Supreme Court rules father's fiduciary duties end with adulthood despite childhood abuse

The Supreme Court dismissed an appeal by three siblings who claimed their father's abusive conduct created a fiduciary duty obligating him to provide for them into adulthood, ruling that such duties ended when they became adults and could not be retroactively imposed to address past wrongs.

In A v D [2024] NZSC 161, the appellants endured significant abuse during their childhood, including sexual and physical abuse by their father. After leaving home as teenagers, they had no further contact with him. Decades later, the father established the trust, naming his long-term friend’s family as beneficiaries. None of his children were included in the trust or his final will.
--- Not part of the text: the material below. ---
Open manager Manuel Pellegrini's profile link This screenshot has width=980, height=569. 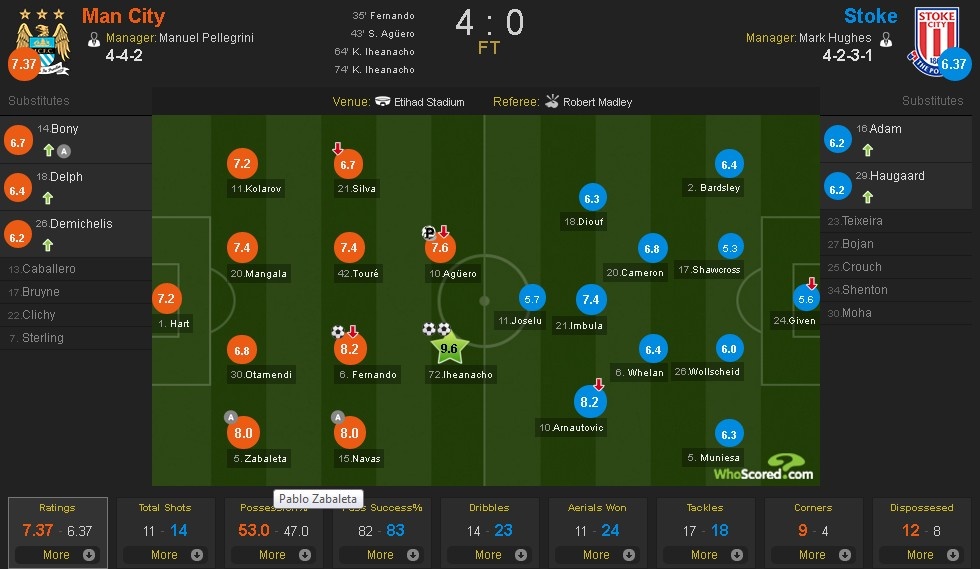point(207,38)
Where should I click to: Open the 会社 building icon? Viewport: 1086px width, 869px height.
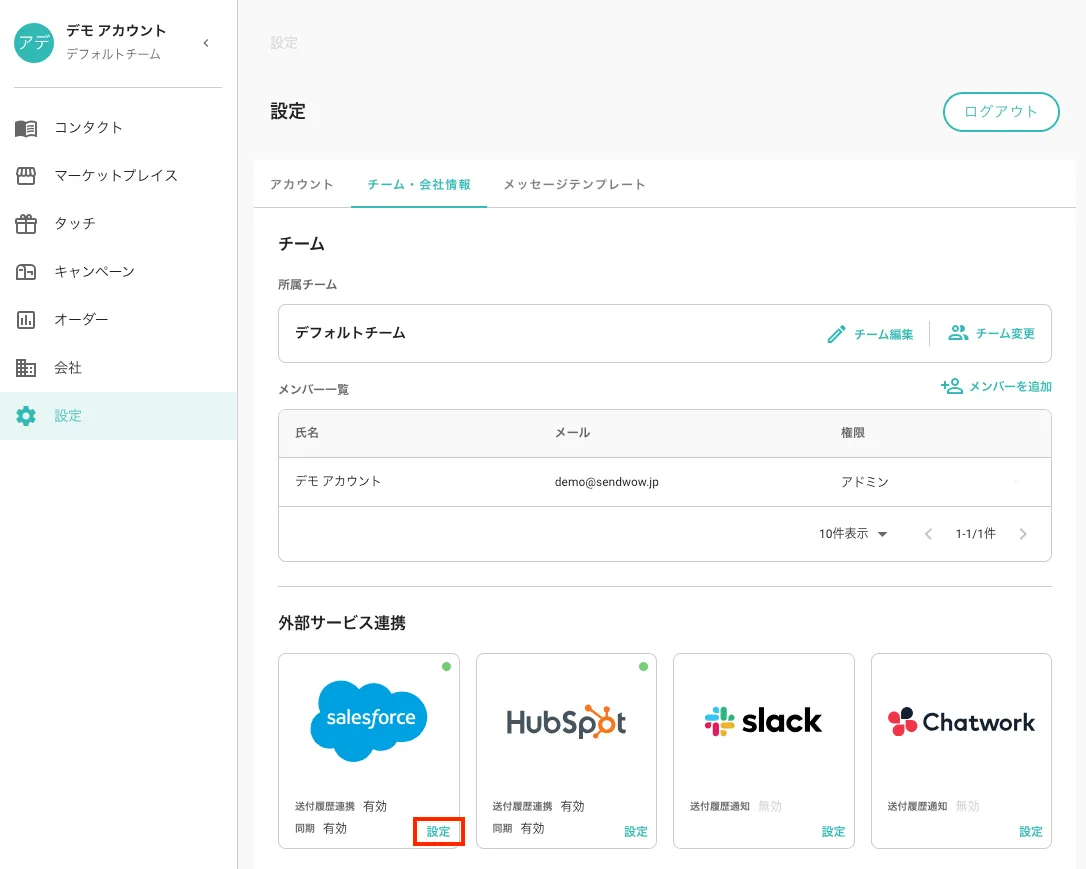[26, 368]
The case centred on whether the father breached fiduciary duties when, decades after his children left home, he transferred assets worth approximately $700,000 into a trust to prevent them from making claims under the Family Protection Act. The father’s estate, excluding the trust assets, was worth only $47,000.
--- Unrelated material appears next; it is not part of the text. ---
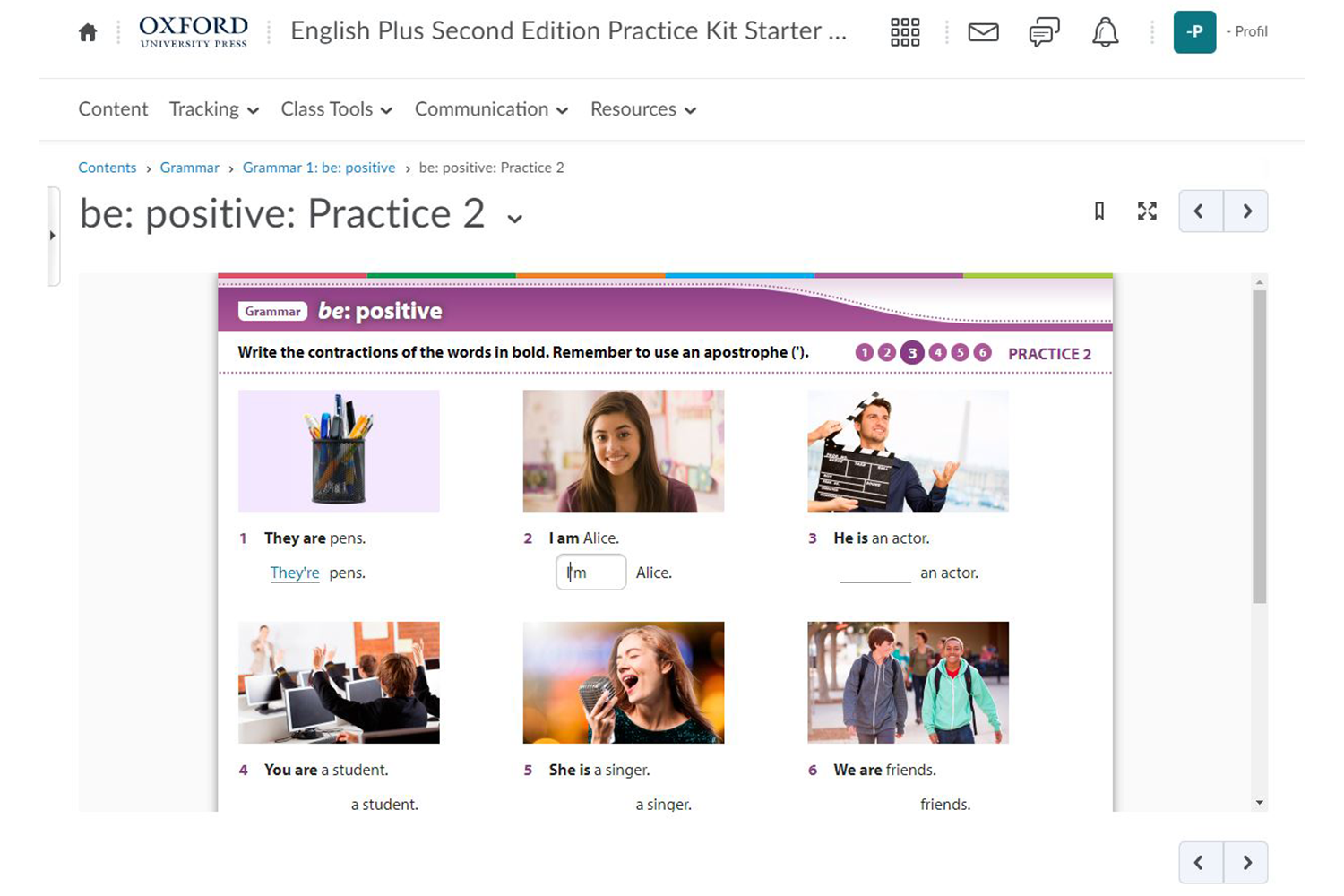Click the exercise frame vertical scrollbar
The siblings initially succeeded in the High Court, which ruled that their father’s abuse created a fiduciary relationship that extended into adulthood, requiring him to provide for them. The Court of Appeal later overturned this decision, and the Supreme Court upheld the Court of Appeal’s ruling.

The Supreme Court concluded that while the father owed fiduciary duties to his children during their minority, those obligations ended when they became adults. The court emphasized that fiduciary duties are based on relationships requiring ongoing trust and control, which did not persist into adulthood in this case.

The appellants argued that their continued vulnerability, stemming from their father’s abuse, justified an ongoing fiduciary duty. However, the court rejected this argument, stating that fiduciary duties cannot be imposed retroactively to provide a remedy for past wrongs.

The court concluded that the imposition of fiduciary obligations based on peculiar vulnerability alone, untied from a subsisting relationship, is inconsistent with established legal principles.

The appellants’ broader claim, which sought to invalidate the asset transfers as a means of circumventing the Family Protection Act, was not addressed as it was not pleaded in the lower courts. The court suggested that such issues might require legislative intervention.